The Oils, well known for bringing global attention to the plight of Aborigines and impoverished workers, came onstage dressed in black suits adorned with the word "Sorry" printed prominently in big white letters. Then they played Beds Are Burning, which is about Aboriginal genocide and the theft of native land by the Canberra government.
The move was clearly a swipe at Aussie PM John Howard and his refusal to apologize to the "stolen generation" of Aborigines who as children were snatched away from their families. The band's very public stunt was all the more brave given Olympic regulations banning the wearing of clothing bearing political, religious or cultural messages.
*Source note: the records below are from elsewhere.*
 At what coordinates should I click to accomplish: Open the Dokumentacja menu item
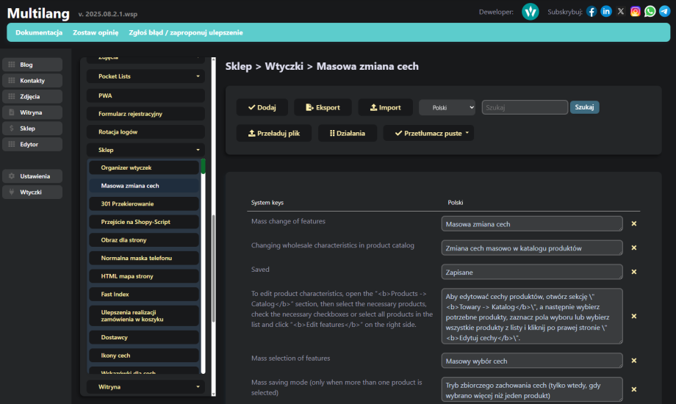point(39,32)
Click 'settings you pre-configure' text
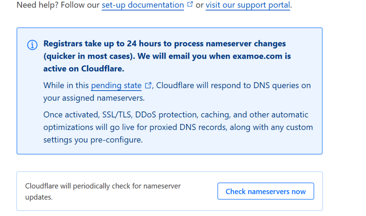 point(93,140)
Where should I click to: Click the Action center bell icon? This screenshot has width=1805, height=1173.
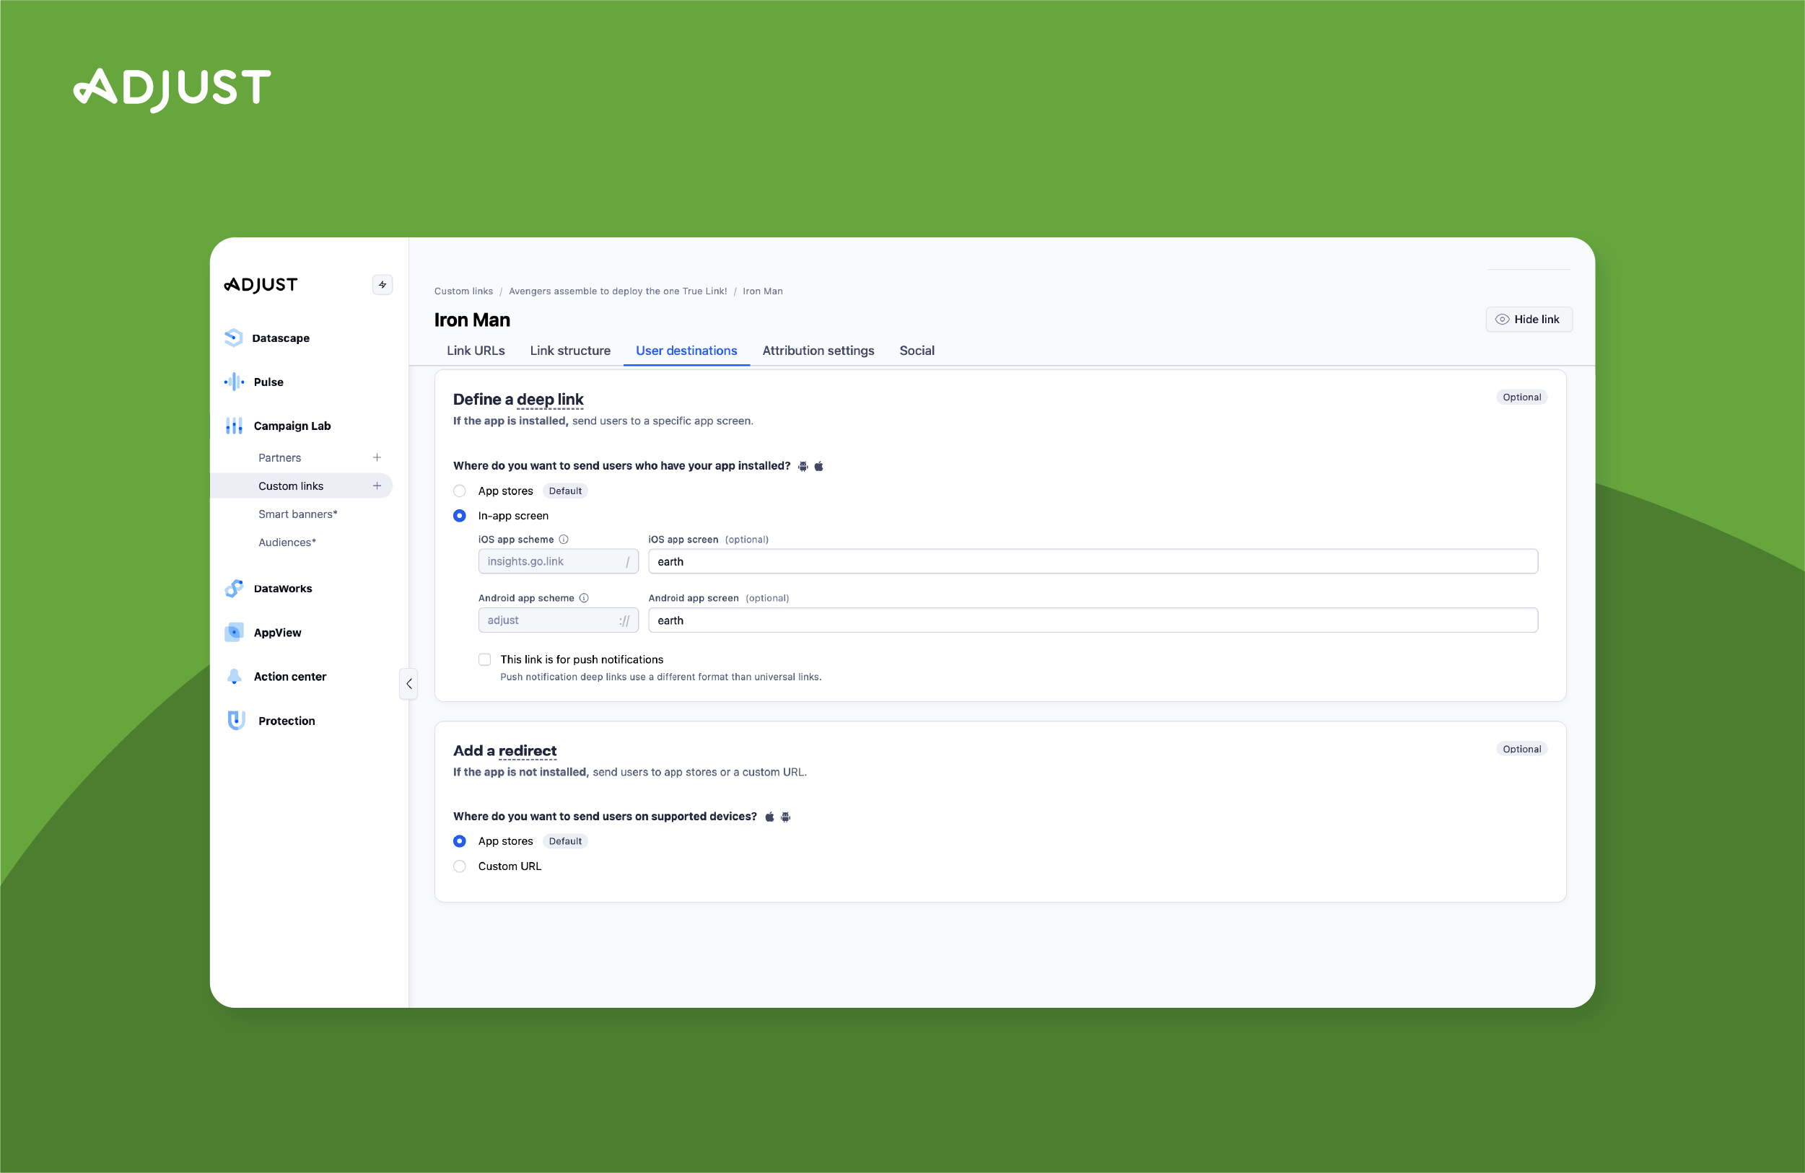tap(234, 676)
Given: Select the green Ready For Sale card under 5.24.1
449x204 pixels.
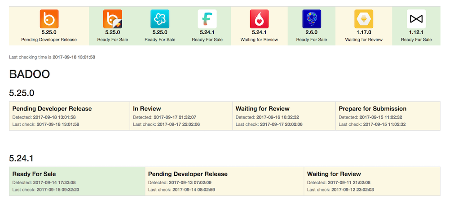Looking at the screenshot, I should point(77,181).
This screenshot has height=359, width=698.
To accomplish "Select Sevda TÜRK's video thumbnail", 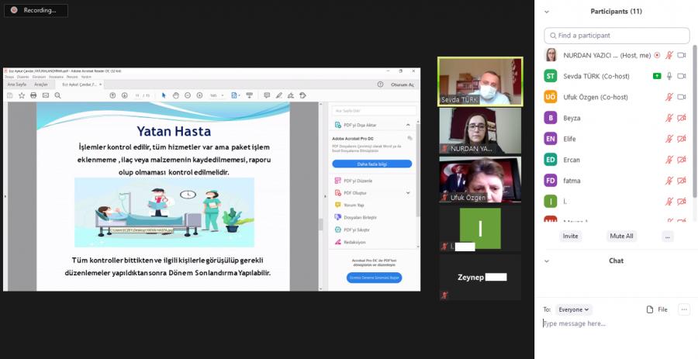I will tap(480, 81).
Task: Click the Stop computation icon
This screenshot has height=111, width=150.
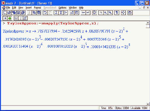Action: click(94, 13)
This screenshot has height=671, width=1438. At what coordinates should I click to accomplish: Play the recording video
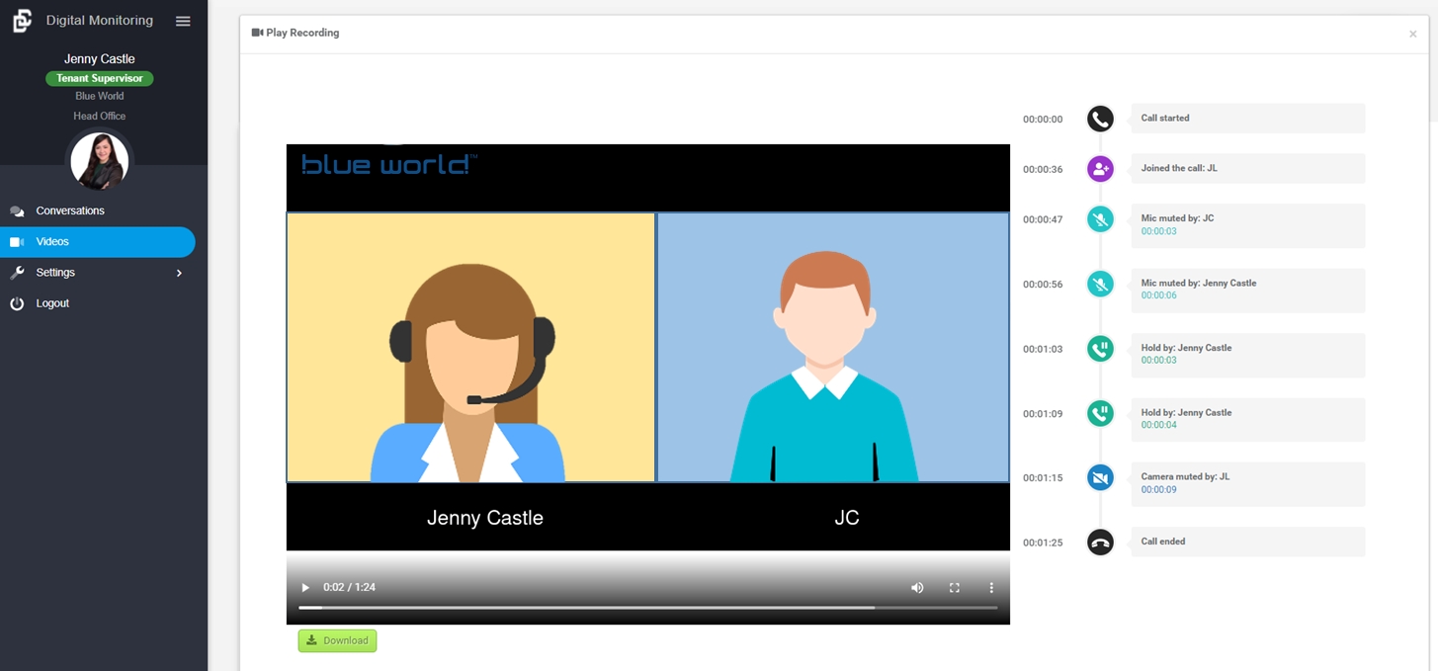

The band's Peter Garrett tells NOW from Australia, "We saw one of the essential themes of the Olympics -- the opening ceremony, Kathy Freeman's victory -- as a recognition of the extraordinary culture of indigenous people. The only thing that hadn't been raised was the question of the apology, so we figured we would do it."
Garrett says he doesn't believe Blue Rodeo were obliged to boycott the affair. "Some AboriginaI groups did boycott, but that wasn't the majority view. I would think criticisms of Blue Rodeo were a little wide of the mark."
A spokesperson for Blue Rodeo, who are on tour in Quebec, agreed to contact the band but by press time no response was forthcoming.